§ **Work instruction**: Go line by line through the entries below and copy those containing the string "Given".

§ **Material for this exercise**:
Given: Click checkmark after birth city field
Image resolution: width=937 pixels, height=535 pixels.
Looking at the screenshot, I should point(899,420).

--

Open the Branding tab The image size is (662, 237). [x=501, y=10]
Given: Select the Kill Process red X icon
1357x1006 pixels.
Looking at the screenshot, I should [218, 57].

* * *

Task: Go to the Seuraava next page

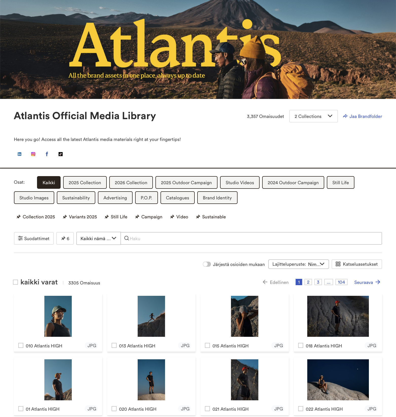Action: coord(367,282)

§ **Solution to this task**:
Given: Click checkmark after birth city field
Given: Select the Kill Process red X icon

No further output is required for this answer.